**What you are asked to do**
Look below for the line that contains "Click the horizontal", then copy it and each following line exactly, through and including the line that contains "Image resolution: width=1557".

**Records supplied**
>>>>>

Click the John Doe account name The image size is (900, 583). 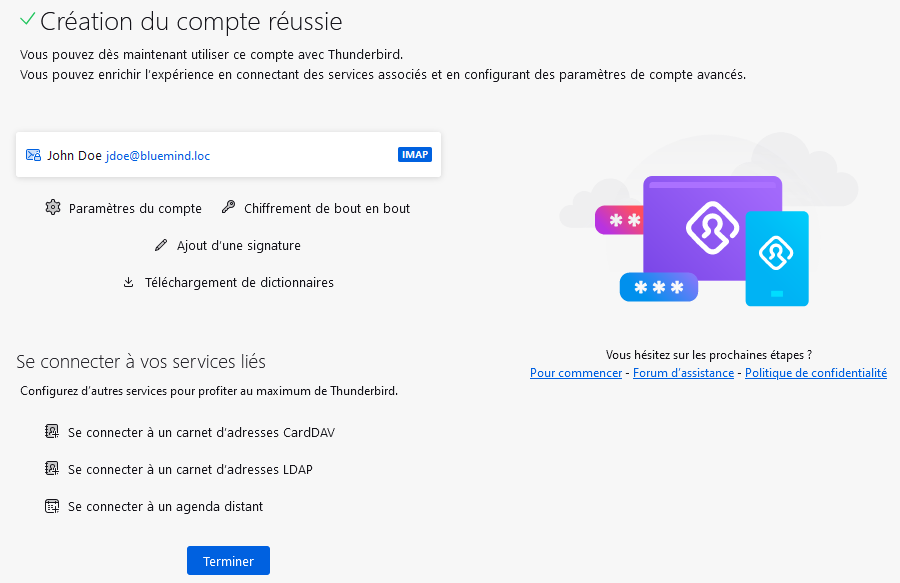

<<<<<
>>>>>

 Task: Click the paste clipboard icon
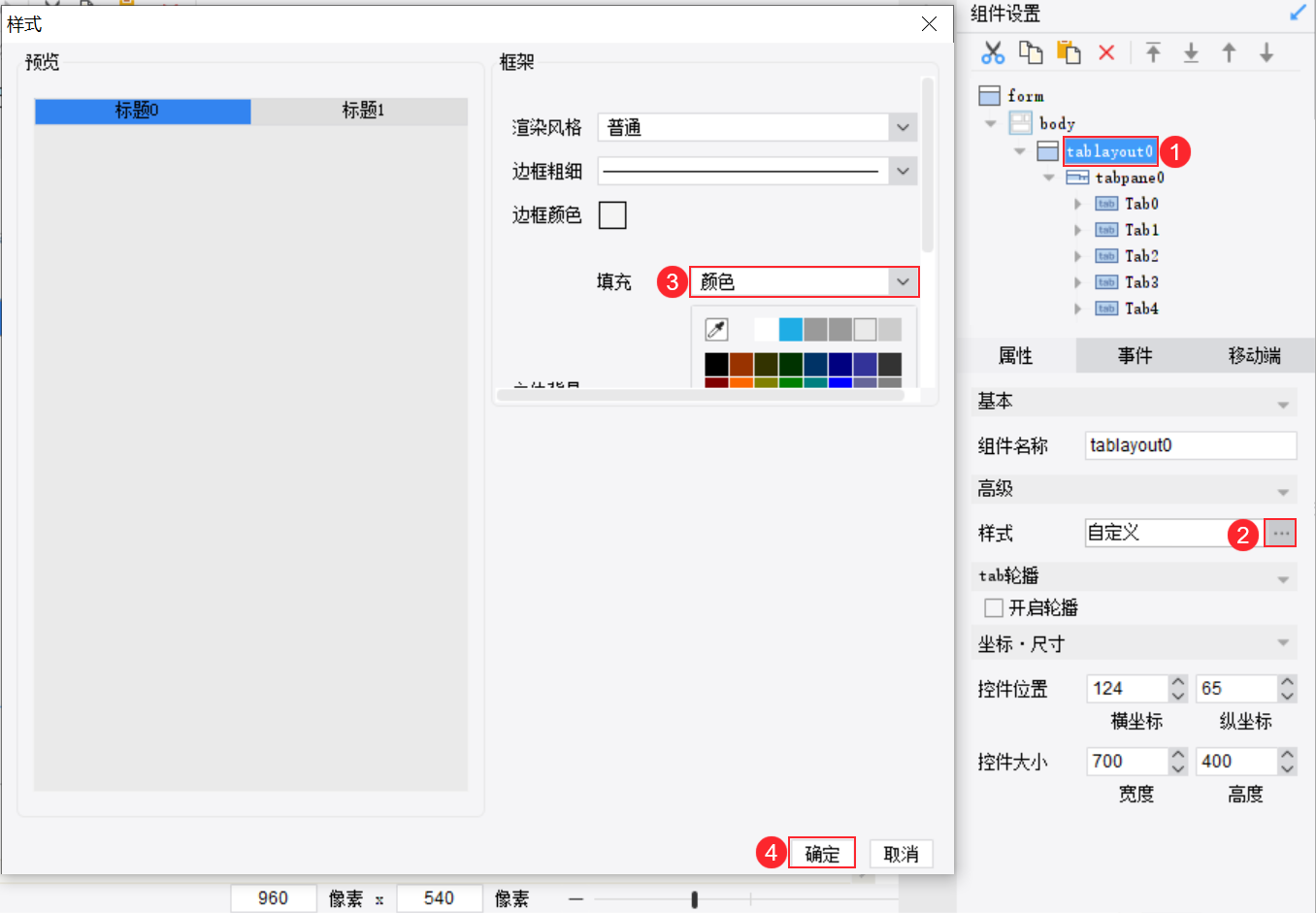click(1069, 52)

<<<<<
>>>>>

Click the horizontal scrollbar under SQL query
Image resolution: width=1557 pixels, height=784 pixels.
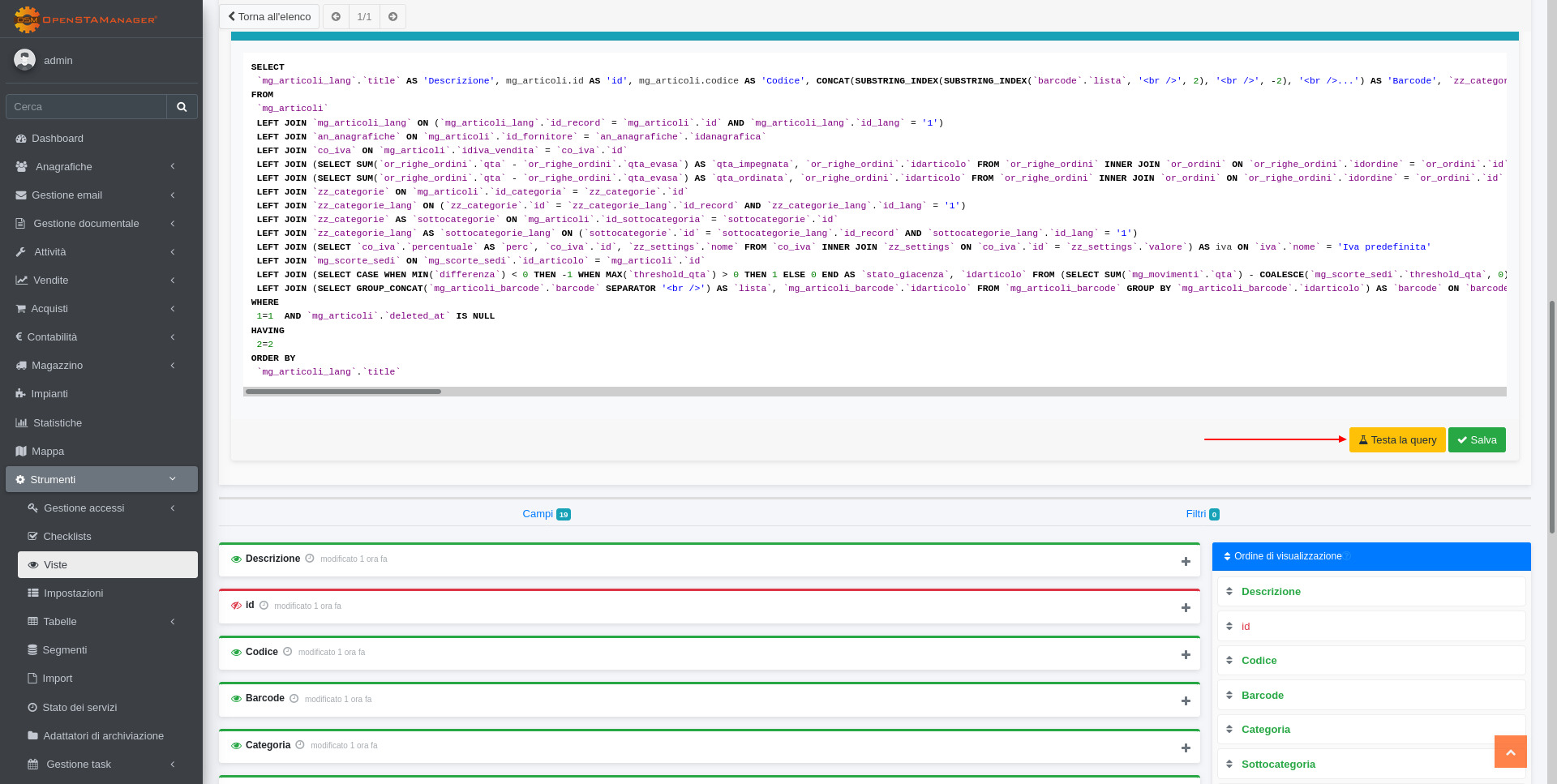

<<<<<

**Answer to this task**
Click the horizontal scrollbar under SQL query
Image resolution: width=1557 pixels, height=784 pixels.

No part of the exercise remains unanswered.